**The records:**
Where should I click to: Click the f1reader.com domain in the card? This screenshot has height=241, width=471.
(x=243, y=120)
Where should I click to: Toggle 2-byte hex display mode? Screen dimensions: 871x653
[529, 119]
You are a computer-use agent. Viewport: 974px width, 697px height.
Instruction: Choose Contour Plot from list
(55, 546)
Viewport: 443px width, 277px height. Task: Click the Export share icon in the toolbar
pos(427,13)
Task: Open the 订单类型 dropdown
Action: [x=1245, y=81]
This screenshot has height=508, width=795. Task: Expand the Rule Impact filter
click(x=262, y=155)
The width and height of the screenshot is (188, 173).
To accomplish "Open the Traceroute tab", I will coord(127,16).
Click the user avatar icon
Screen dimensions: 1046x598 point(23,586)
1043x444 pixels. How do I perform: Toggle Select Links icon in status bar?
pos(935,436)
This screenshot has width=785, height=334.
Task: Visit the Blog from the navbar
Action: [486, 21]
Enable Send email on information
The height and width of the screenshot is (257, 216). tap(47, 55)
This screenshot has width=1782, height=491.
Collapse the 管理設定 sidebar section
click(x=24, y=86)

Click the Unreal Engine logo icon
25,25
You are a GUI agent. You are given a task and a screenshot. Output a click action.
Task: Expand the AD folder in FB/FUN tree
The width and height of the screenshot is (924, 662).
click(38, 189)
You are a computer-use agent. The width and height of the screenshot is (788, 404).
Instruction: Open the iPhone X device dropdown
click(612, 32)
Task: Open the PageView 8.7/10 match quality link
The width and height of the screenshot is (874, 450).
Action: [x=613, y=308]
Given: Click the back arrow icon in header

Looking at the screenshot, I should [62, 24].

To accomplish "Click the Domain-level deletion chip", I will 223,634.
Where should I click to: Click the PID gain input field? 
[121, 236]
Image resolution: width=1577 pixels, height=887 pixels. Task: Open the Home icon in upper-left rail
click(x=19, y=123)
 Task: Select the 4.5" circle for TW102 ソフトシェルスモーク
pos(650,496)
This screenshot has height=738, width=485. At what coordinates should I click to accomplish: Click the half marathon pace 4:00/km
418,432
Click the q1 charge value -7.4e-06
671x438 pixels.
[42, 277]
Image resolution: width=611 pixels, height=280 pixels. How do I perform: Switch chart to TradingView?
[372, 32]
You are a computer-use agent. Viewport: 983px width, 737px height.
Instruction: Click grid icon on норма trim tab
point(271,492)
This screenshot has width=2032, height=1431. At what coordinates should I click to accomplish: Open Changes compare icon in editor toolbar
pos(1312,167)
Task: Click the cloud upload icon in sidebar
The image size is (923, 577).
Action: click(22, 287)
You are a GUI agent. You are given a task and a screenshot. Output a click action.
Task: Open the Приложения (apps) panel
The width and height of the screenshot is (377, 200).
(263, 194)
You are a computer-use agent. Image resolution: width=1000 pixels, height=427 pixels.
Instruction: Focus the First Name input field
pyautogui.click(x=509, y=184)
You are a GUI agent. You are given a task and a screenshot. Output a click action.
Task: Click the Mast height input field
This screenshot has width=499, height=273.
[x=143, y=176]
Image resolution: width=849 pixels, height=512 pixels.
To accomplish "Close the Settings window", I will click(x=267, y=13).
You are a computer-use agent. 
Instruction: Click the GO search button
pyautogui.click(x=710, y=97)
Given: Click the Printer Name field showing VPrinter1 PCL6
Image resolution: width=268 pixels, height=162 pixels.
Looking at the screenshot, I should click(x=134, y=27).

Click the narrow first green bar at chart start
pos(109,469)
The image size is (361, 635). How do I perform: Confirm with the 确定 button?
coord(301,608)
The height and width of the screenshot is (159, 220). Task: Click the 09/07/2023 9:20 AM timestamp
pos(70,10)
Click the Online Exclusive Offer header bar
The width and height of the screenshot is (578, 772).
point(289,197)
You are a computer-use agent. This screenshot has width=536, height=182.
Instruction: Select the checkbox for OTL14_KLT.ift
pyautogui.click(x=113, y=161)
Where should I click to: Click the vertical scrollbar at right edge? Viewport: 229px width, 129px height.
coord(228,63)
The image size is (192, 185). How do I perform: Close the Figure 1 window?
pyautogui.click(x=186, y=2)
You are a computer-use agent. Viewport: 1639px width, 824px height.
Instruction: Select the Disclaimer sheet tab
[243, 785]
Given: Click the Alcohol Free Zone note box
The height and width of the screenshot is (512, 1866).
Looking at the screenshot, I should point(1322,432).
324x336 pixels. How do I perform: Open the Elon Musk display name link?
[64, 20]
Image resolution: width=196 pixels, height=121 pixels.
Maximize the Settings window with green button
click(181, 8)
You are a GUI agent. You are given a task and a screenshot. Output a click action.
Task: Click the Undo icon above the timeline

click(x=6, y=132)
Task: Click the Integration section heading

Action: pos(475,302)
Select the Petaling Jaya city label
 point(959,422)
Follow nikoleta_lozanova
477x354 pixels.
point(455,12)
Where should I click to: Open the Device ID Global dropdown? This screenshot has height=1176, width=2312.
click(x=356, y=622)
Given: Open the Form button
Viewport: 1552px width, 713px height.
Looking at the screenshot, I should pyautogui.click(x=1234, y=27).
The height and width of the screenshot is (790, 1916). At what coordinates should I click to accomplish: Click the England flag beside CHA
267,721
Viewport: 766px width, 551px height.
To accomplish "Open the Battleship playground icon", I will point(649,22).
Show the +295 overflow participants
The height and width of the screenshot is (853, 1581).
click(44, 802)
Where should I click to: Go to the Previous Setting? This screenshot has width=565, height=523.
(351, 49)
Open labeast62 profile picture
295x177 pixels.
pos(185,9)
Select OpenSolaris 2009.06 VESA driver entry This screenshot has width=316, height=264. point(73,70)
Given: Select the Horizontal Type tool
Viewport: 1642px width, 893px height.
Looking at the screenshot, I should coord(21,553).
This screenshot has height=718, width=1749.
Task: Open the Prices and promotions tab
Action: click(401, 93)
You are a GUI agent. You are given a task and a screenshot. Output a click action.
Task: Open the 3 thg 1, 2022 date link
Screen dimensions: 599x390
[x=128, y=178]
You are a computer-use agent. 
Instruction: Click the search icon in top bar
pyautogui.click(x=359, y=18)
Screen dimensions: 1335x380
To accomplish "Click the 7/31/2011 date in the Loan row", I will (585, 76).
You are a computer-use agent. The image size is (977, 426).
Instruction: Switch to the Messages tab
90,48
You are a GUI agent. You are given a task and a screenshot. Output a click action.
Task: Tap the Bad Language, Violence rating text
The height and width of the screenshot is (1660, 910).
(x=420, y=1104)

**Given request:** Copy out the stretch of records from the line containing "Task: Click the Integration section heading" through the line containing "point(455,12)", with both of those lines included.

**Worked solution:**
Task: Click the Integration section heading

Action: pos(475,302)
Select the Petaling Jaya city label
 point(959,422)
Follow nikoleta_lozanova
477x354 pixels.
point(455,12)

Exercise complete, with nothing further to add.